Most common side effects are predictable consequences of opioid pharmacological actions and include nausea, vomiting, constipation, pruritus, dizziness, dry mouth and sedation.

  • Side effects are extremely common with opioid therapy.
  • Between 50% and 80% of patients in clinical trials experience at least one side effect from opioid therapy, however in everyday use the incidence may be even higher.

Adverse events frequently lead to discontinuation of opioid therapy. Most side effects, with the exception of constipation and itching, improve shortly after initiation of treatment or following an intended dose increase.

Constipation and itching tend to persist throughout treatment and may require long-term management.

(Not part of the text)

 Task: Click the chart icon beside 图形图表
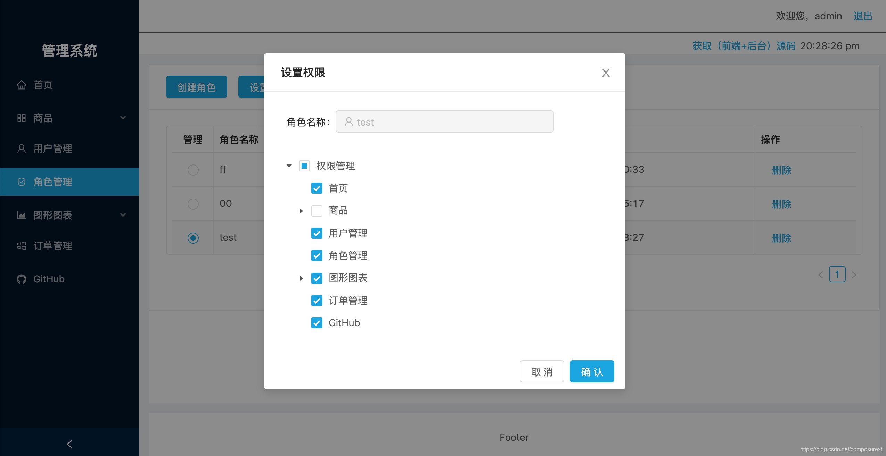[22, 215]
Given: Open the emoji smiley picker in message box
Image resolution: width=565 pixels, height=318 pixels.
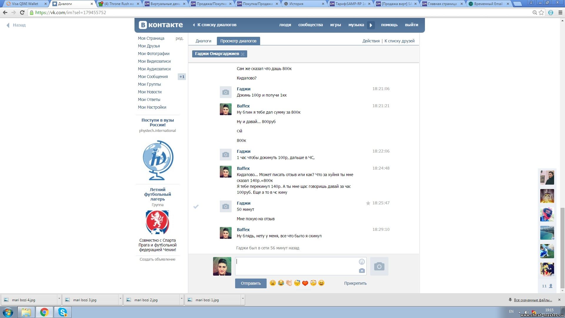Looking at the screenshot, I should (362, 262).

  • Opioids have multiple effects on respiratory physiology, including decreased central respiratory drive, respiratory rate, and tidal volume. They also increase airway resistance and decrease the patency of the upper airways. The consequence of all of these effects may lead to ineffective ventilation and upper airway obstruction in susceptible individuals.
  • Respiratory depression is a much-feared harm associated with the use of opioids. It is mostly a concern in acute pain management where patients have not developed tolerance. For persistent pain it is most likely to be a potential problem if there has been a large, often unintended dose increase, or changes in formulation or route of administration.
  • Opioids can cause irregular respiratory pauses and gasping may lead to erratic breathing and significant variability in respiratory rate. The respiratory effects of opioids are more pronounced during sleep. Fatalities have been reported in patients with obstructive sleep apnoea who are prescribed opioids and sleep apnoea may be a relative contraindication to opioid therapy. This is particularly important if patients are taking other central respiratory depressants such as benzodiazepines. If opioids are prescribed to patients with obstructive sleep apnoea they will need up to date assessment of nocturnal respiratory function and should be compliant with therapy for this eg, continuous positive airway pressure. Patients with sleep apnoea being prescribed opioids will need regular and detailed assessment of treatment.
  • There is little evidence that, in equi-analgesic doses, commonly used opioids differ markedly in the incidence of their side effects.
  • Patients using intermittent opioid dosing regimens might not become tolerant to side effects.
  • Increased absorption may occur from transdermal opioid formulations with a fever or other intercurrent illness, and if the patient is exposed to external heat, for example a hot bath or sauna. If concerns arise, closer patient monitoring will be required.
  • Inadequate management of side effects (intractable constipation, faecal impaction, bowel obstruction) and consequences of opioid treatment (falls, fractures and acute confusional state) may contribute to unplanned hospital admissions and contribute to the overall costs associated with opioid treatment

Reference: Opioids Aware: A resource for patients and healthcare professionals to support prescribing of opioid medicines for pain.